------ Texto de origen ------

Los conjuntos viajeros, como la LSO, tienen a gala mostrar su compromiso con la música actual, lo cual aporta un gran estímulo cuando se ofrece una obra de la calidad del concierto de Sail, pero también les resulta imprescindible para poder trazar las bases de su renombre y categoría medirse con las grandes piezas del repertorio. Y aquí Pappano, en absoluta coherencia con el resto del programa, eligió uno de los pilares sobre los que descansa la celebridad de Beethoven, esa Séptima sinfonía que Wagner denominó «apoteosis de la danza».
Pareciera como si las grandes formaciones sinfónicas sufrieran hoy de un cierto complejo, el que les inocularon sus hermanas pequeñas, las agrupaciones llamadas historicistas, en su permanente búsqueda del santo grial de la verdad interpretativa. Lo cual nos priva a los más retrógados de esas sonoridades graníticas, sólidas como el pan de dos días que sirven en algunos desvergonzados restaurantes, que, tristes de nosotros, aprendimos a escuchar en las antiguas versiones de Karajan, Klemperer o Szell. En aras de una mayor verosimilitud, se han impuesto interpretaciones desprovistas de la grasa, de aires menos saturados, ritmos ágiles y sonido transparente. De ahí que, influidos por ese afán riguroso, los conjuntos más tradicionales hayan buscado la manera de adaptarse también a los nuevos tiempos, en lugar de permanecer fieles a su tradición.
Pappano, que impone unos «tempi» férreos, a lo Toscanini, no duda en incorporar algunos matices: ausencia de vibrato en la cuerda y omnipresencia del timbal, aquí casi convertido en solista. Lo que importan son los resultados y su lectura resultó, como cuando se adoptan este tipo de compromisos, interesante aunque no reveladora. La respuesta orquestal resultó formidable. Beethoven, ya acostumbrado a todo, no se resintió de las dudas sobre el modelo a aplicarle y su música ejerció una vez más como el reconstituyente bálsamo de siempre para las almas atribuladas, un soplo de esperanza en medio de la nada.

------ Material proporcionado ------

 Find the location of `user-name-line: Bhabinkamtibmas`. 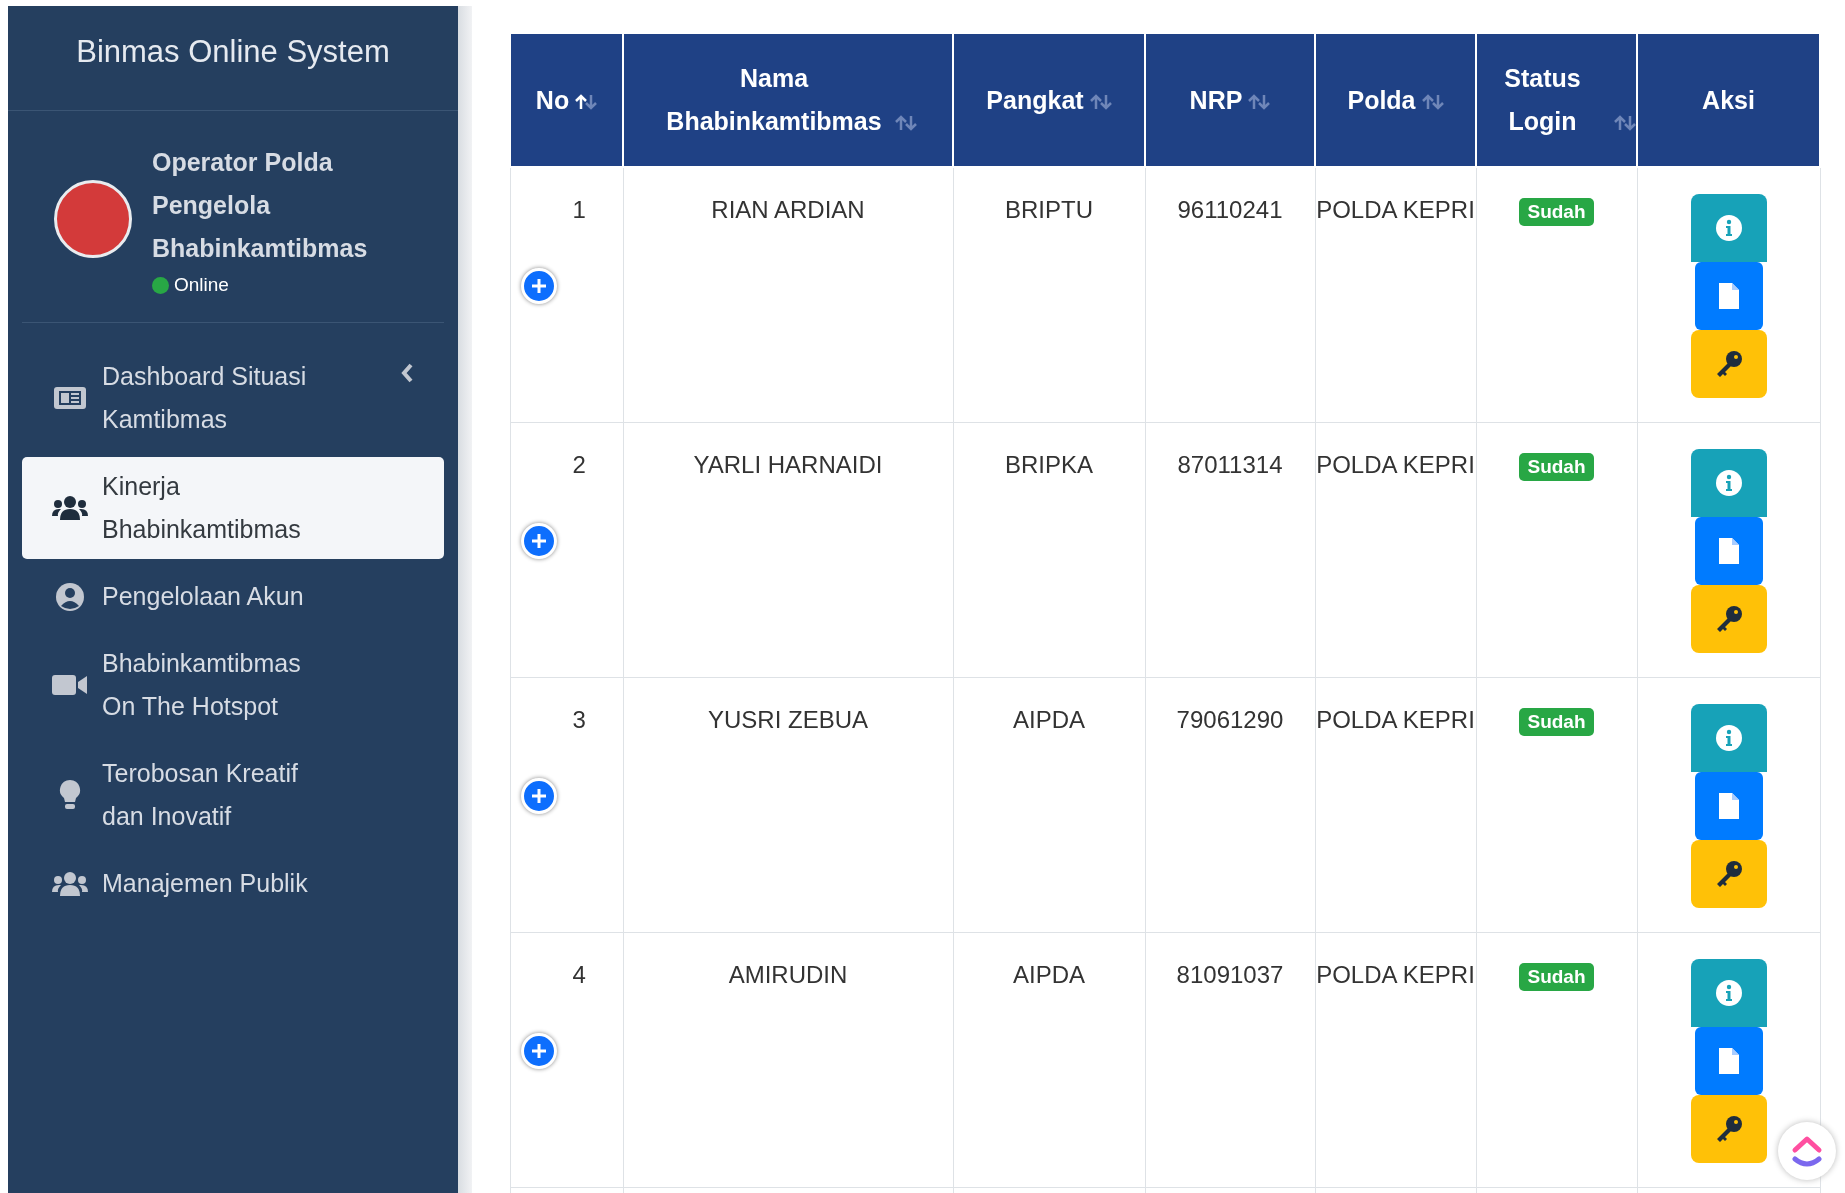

------

• Preguntas por responder:
a – Reproduce de nuevo la reseña del concierto, todo lo que va desde «Pappano, que impone» hasta «de la nada.», pero cambia «timbal» por «bombo».
b – Indica si cada afirmación coincide con la reseña del concierto. Responde sí o no y cita las palabras exactas de la reseña que lo deciden.
(i) Pappano eligió la Séptima sinfonía de Beethoven.
(ii) En la versión de Pappano, la cuerda tocó con abundante vibrato.
(iii) La lectura de Pappano resultó reveladora.
c – Prolonga la reseña del concierto de la LSO a partir de su última oración.

• Tus respuestas:
a –
Pappano, que impone unos «tempi» férreos, a lo Toscanini, no duda en incorporar algunos matices: ausencia de vibrato en la cuerda y omnipresencia del bombo, aquí casi convertido en solista. Lo que importan son los resultados y su lectura resultó, como cuando se adoptan este tipo de compromisos, interesante aunque no reveladora. La respuesta orquestal resultó formidable. Beethoven, ya acostumbrado a todo, no se resintió de las dudas sobre el modelo a aplicarle y su música ejerció una vez más como el reconstituyente bálsamo de siempre para las almas atribuladas, un soplo de esperanza en medio de la nada.

b –
(i) Sí: «eligió uno de los pilares sobre los que descansa la celebridad de Beethoven, esa Séptima sinfonía».
(ii) No: «ausencia de vibrato en la cuerda».
(iii) No: «interesante aunque no reveladora».

c –
Como resulta en estas visitas, también se pudo disfrutar de los regalos. En la primera parte, la violinista obsequió en su segunda propina una obra de esas que hacen brotar las risas espontáneas del público, quizá como búsqueda de aquello que manifestaba Goethe: «El arte auténtico sólo puede brotar del íntimo vínculo entre el juego y la seriedad». Crin, la breve pieza del compositor Jorge Sánchez-Chiong, sugiere que el solista debe incorporar pequeños gritos y algunas vocalizaciones, un efecto humorístico, completamente inocuo. Algo, el hecho de que «la música, la buena música, pueda ser divertida y graciosa» (como sugiere Alfred Brendel en el prólogo de El humor en la música de Benet Cablancas), que «todavía no ha sido universalmente reconocido».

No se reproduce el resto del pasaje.